The top panel of Figure 1 confirms to the naked eye that the massive increase in credit over GDP in the US, from 0.6 to 1.1 since the 1970s, mirrors in magnitude the increase of pensions over GDP, which correlates with the unprecedent increase in life expectancy conditional on retirement (from 77 years to around 83 years) that the US experienced in those three decades. 

Figure 1 Pensions and credit in the US, 1970-2015

The bottom panel shows that shadow banking was critical in accommodating the large increase in pensions. While in the 1970s pension funds held 55% of their portfolios directly in corporate equity and debt securities, by the 2000s this figure declined to 40%, and it was more than compensated for by a large increase of mutual fund shares (from 0% to 35%). As most of these funds also invested in equity and debt, this can be interpreted as an indirect holding of similar financial instruments.

Shadow banking may have been more beneficial than harmful.

In a recent paper (Ordonez and Piguillem 2018), we show that:

  1. the domestic savings glut accounts for most of the credit boom; 
  2. shadow banking was instrumental in accommodating the larger demand for insurance, and it did so by substantially decreasing the financial sector’s liquidity cost; and 
  3. even if we assume that the Great Recession was entirely caused by shadow banking operations, the benefits prior to the crisis were of an order of magnitude larger than the cost of the crisis.

To study the macroeconomic implications of these demographic and financial developments, we proceed in four stages. The first stage is theoretical. We propose an overlapping generations model with heterogeneity in the bequest motives that allows for the coexistence of lenders and borrowers, as in Mehra et al. (2011). Individuals with high-bequest motives save for retirement by buying capital, partly borrowing from individuals with low-bequest motives, who save for retirement by depositing their funds with financial intermediaries. These financial intermediaries then fulfil two roles. One is to generate credit (lending for productive investments) and the other to generate safety (issuing deposits that are safe). 

The cost of the first activity, which we denote the operation cost, is the cost of finding the best available investment opportunities, monitoring the management of projects, and administering payments.
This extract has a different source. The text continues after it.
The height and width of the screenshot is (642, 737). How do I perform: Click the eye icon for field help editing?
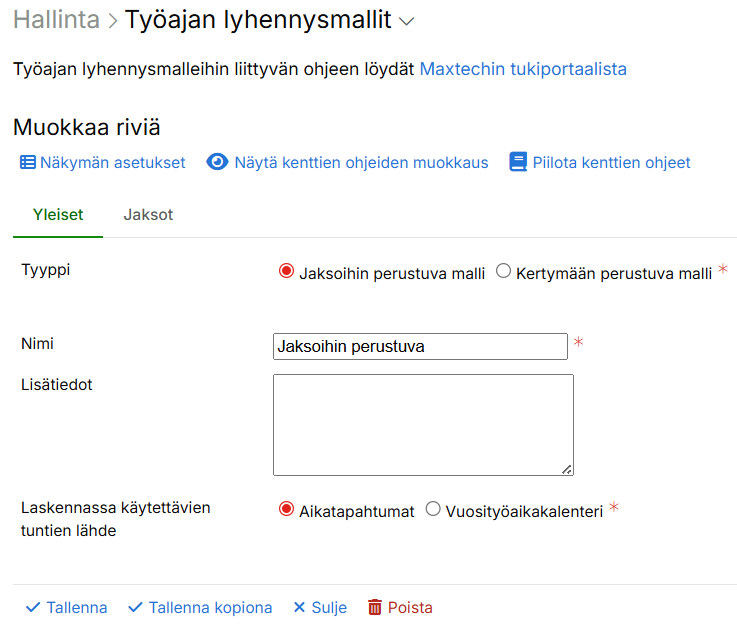click(x=217, y=162)
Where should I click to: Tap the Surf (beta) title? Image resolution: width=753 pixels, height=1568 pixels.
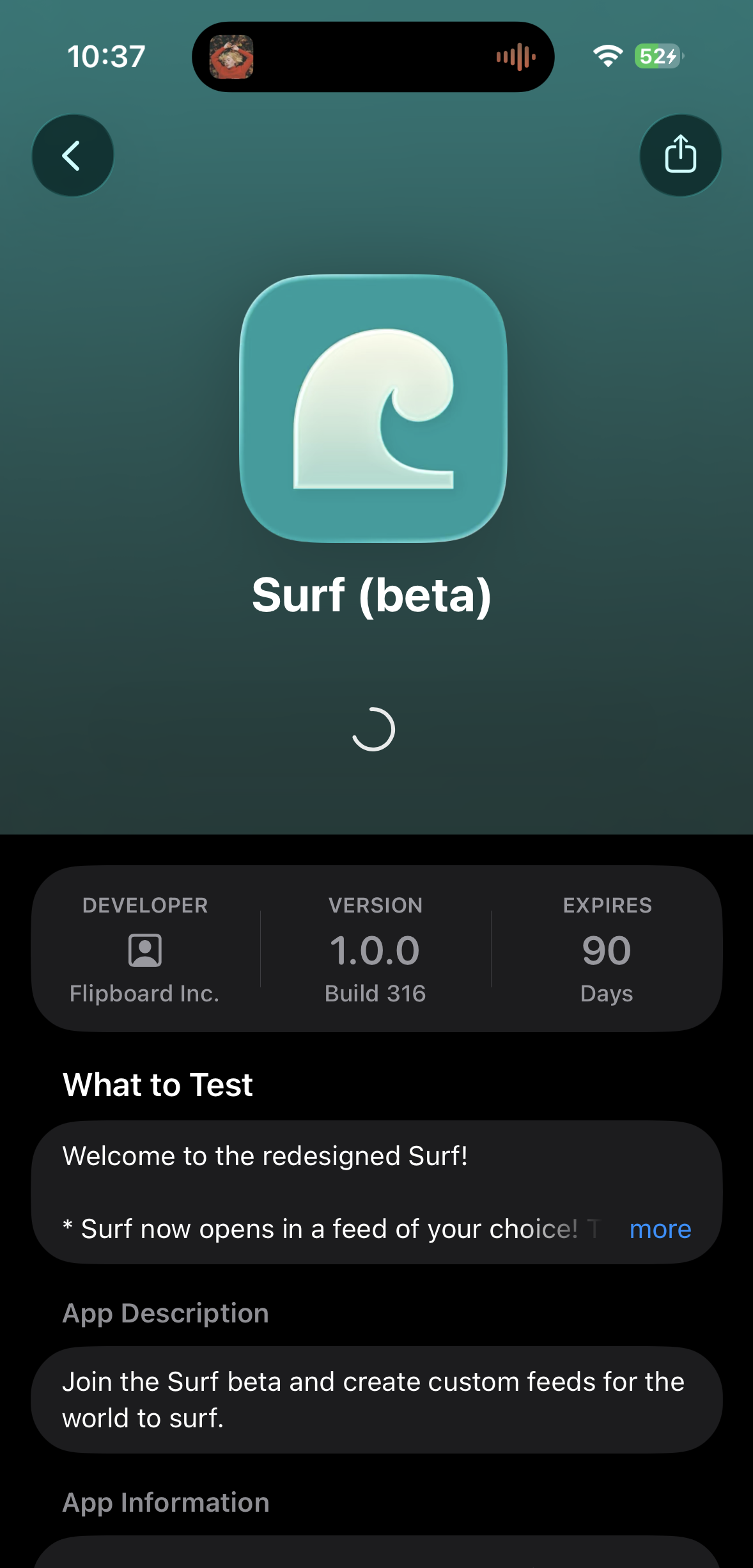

The cost of the second activity, which we denote the liquidity cost, is the cost of transforming long-term risky loans into short-term safe assets that can be liquidated at stable nominal conditions in relatively short periods of time in case a fraction of depositors larger than that expected to withdraw funds (those that are at their retirement age) choose to do so in advance. 

Savers have access two types of intermediaries: traditional and shadow banks. Their difference is that shadow banks operate mostly via securitisation, which exhibit lower liquidity cost and can offer higher returns for deposits. However, depositing in shadow banks is also costlier because of searching needs, information asymmetries or fragility costs involved in their more opaque operations and lower regulatory constraints. For a given returns differential, as the life expectancy increases, so does the present value of the gains to ‘depositing’ in shadow banks – a higher life expectancy triggers an appetite for yields that can be fulfilled by shadow banks. The prosper of shadow banking is then an endogenous supply response to the higher demand of safe assets. While the latter forces a reduction in returns, the former compensates for it. 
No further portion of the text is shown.